Baker, un dramaturge lauréat du prix Pulitzer, a depuis longtemps intégré la dynamique de personnages excentriques dans des histoires de solitude et de nostalgie. Ces thèmes mijotent juste sous la surface dans sa pièce la plus récente, Infinite Life, qui a débuté à Broadway l’année dernière, à peu près au même moment où Janet Planet était créée à Telluride. Ils constituent des pièces complémentaires intéressantes. L’œuvre la plus récente de Baker semble prendre en compte les implications du vieillissement : Infinite Life suit des personnages aux prises avec une douleur chronique ; Janet Planet, quant à elle, se lit comme son équivalent spirituel. (Janet elle-même est acupunctrice et traite ses clients dans une deuxième cabine plus petite qui partage son nom avec le film.) La douleur physique peut être localisée, mais le genre de chagrin éthéré qui imprègne la vie de Janet et Lacy est plus difficile à reconnaître et à nommer. Janet et sa vieille amie Regina (Sophie Okonedo), une ancienne membre d’une secte, tentent certainement de le comprendre lorsqu’elles se retrouvent après plusieurs années de séparation, mais cette intrigue secondaire ouvre de toutes nouvelles inquiétudes sur la façon dont les âmes perdues et mélancoliques deviennent vulnérables aux sectes. la première place.
Avec Janet Planet, Baker profite également pleinement des nouveaux outils cinématographiques à sa disposition pour créer une sensation vibrante de temps et de lieu. Le film a une qualité photographique, entre son grain de film 16 mm et ses reflets légèrement soufflés qui créent un éclat ensoleillé. L’image est très légèrement estompée, comme un souvenir pas assez long dans le passé pour être oublié, mais juste assez longtemps – dans ce cas, 1991 – pour avoir besoin de l’aide de vieux films et de photographies pour être complètement mémorisé.
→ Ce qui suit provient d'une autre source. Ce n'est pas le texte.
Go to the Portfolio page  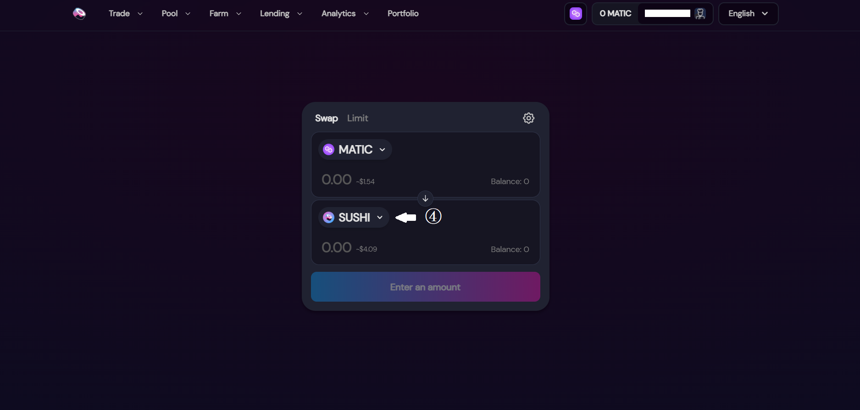403,14
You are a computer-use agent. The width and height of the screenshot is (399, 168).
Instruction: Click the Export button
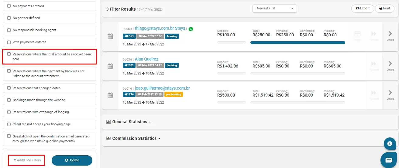click(363, 8)
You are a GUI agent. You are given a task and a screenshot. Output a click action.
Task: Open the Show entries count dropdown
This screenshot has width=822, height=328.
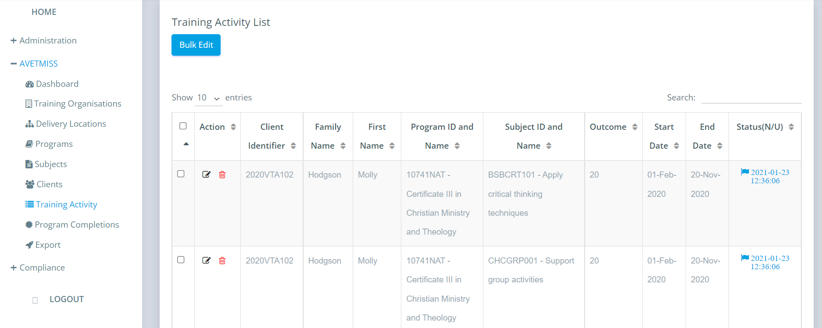pos(209,98)
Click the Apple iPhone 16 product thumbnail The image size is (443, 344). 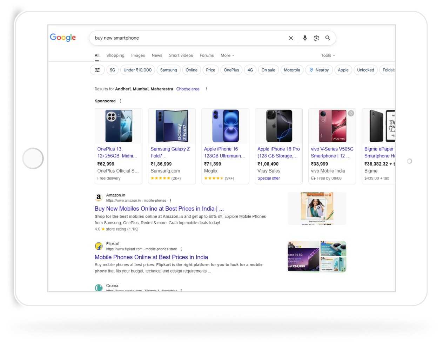pyautogui.click(x=225, y=126)
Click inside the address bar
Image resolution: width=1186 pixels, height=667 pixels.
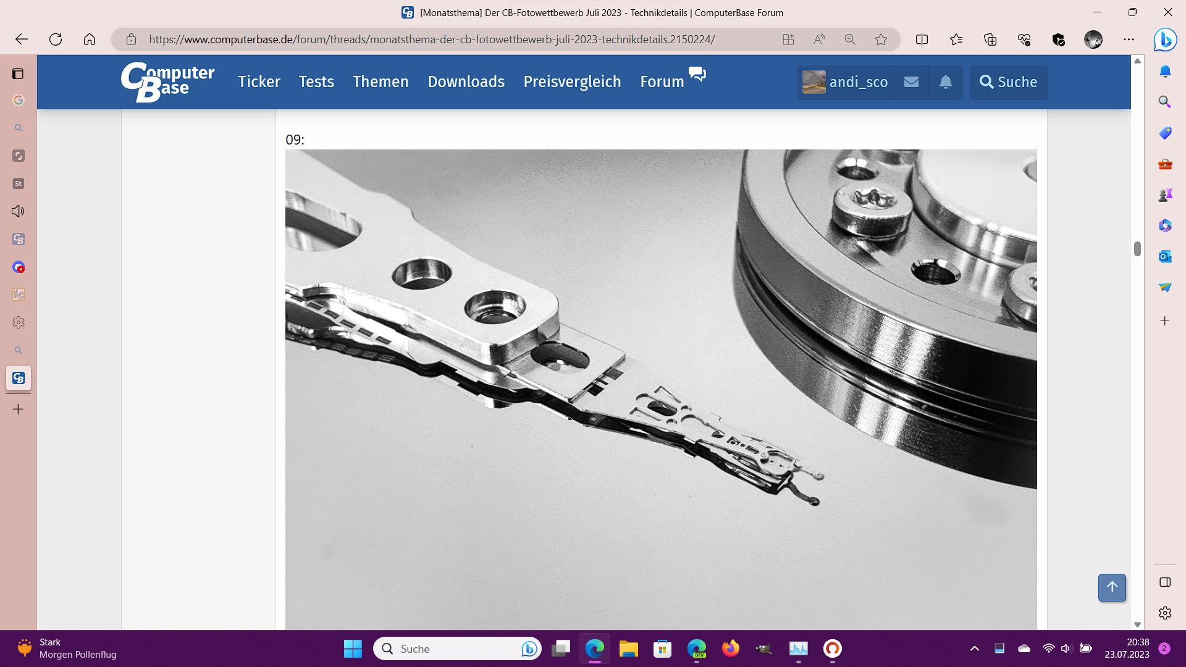click(x=432, y=39)
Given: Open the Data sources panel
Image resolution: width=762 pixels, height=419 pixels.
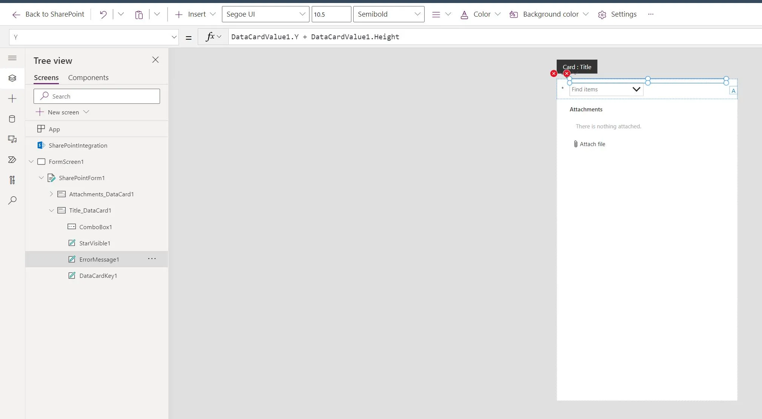Looking at the screenshot, I should [12, 119].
La photographie précise de Maria von Hausswolf et la conception sonore méticuleuse de Paul Hsu permettent de déterminer la géographie, l’heure de la journée et même la saison et la température d’une scène donnée. On peut entendre des traces de vent et de cris d’insectes dans ce dernier. Il n’y a guère de moment dans Janet Planet qui n’évoque des souvenirs spécifiques, que Baker imprègne d’humeurs tout aussi spécifiques grâce à son cadrage décalé. Parfois, Lacy ou Janet seront partiellement hors champ, mais d’une manière qui renforce leur relation à l’espace, au drame en cours ou l’une à l’autre. La caméra est une scène sur laquelle Baker a un contrôle total, et elle en profite pleinement, et produit une œuvre visuelle transformatrice qui va au cœur de ce que les gens ressentent entre les chapitres vitaux de leur vie – et plus important encore, pourquoi Baker connaît avant tout le pouvoir d’un bon gros plan ; elle les utilise avec parcimonie et pour créer un impact émotionnel significatif, entièrement aidée par ses interprètes impeccables.